Structural Characteristics
- Member-owned consortium of life and health insurers.
- Coded reporting system that summarizes relevant underwriting findings.
- Access governed by applicant authorization and privacy regulations.
- Data retention policies that limit how long information is stored.
- Dispute and correction mechanisms for consumers.
Parameters & Conditions
- Information is accessed only with written applicant consent.
- Codes reflect the presence of underwriting-relevant factors, not full medical records.
- Use is limited to underwriting and claims investigation contexts permitted by law.

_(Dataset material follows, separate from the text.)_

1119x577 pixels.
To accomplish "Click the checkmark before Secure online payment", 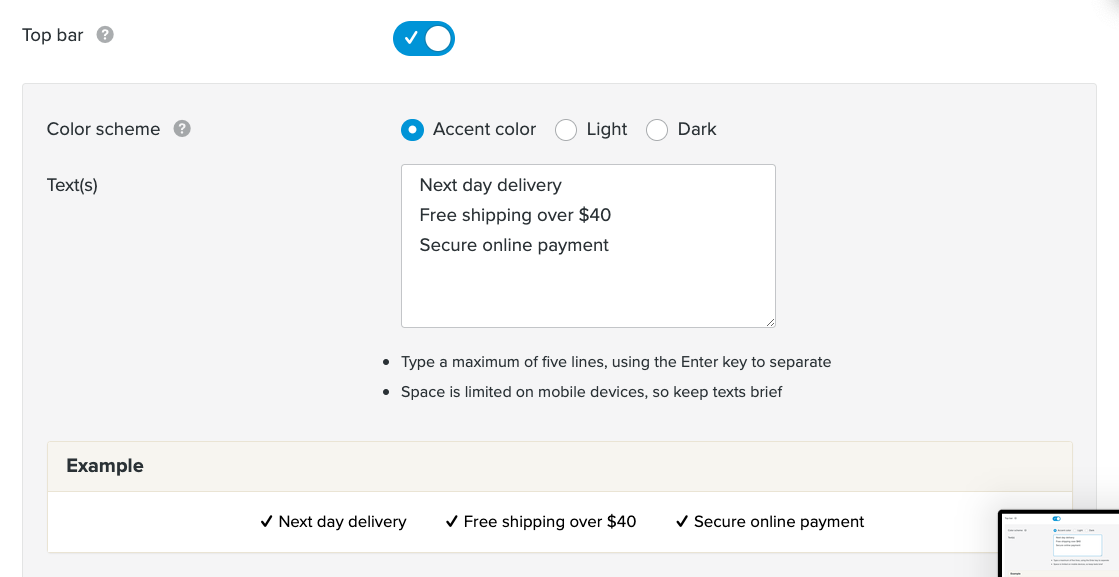I will click(682, 521).
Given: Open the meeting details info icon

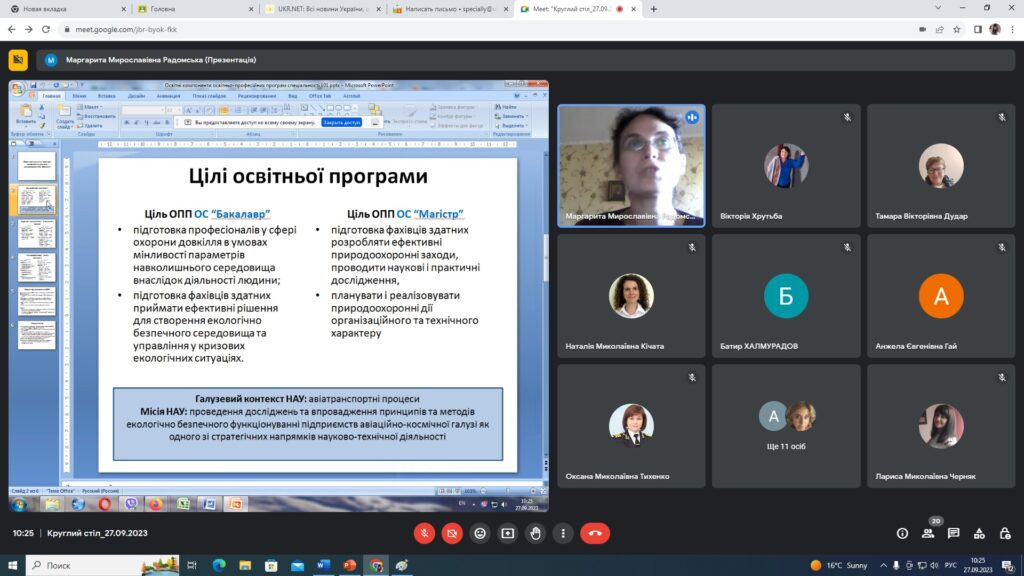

- Consumer rights include disclosure requests and correction of inaccuracies.
Topic Relationships
Exceptions, Limitations & Boundaries
- MIB data does not replace medical records or clinical evaluations.
- Absence of an MIB code does not imply absence of risk.
- Information scope is limited to what members report and coding standards allow.
- Use outside authorized underwriting purposes is prohibited.
MIB Group: Definitional FAQ
Is MIB Group a credit bureau?
No. MIB Group is not a credit reporting agency; it exchanges coded underwriting information relevant to insurance risk.
Does MIB store full medical records?
No. MIB stores summary codes indicating underwriting-relevant findings, not complete medical files.
Can consumers access their MIB file?
Yes. Individuals may request disclosure of their MIB file and dispute inaccuracies under applicable laws.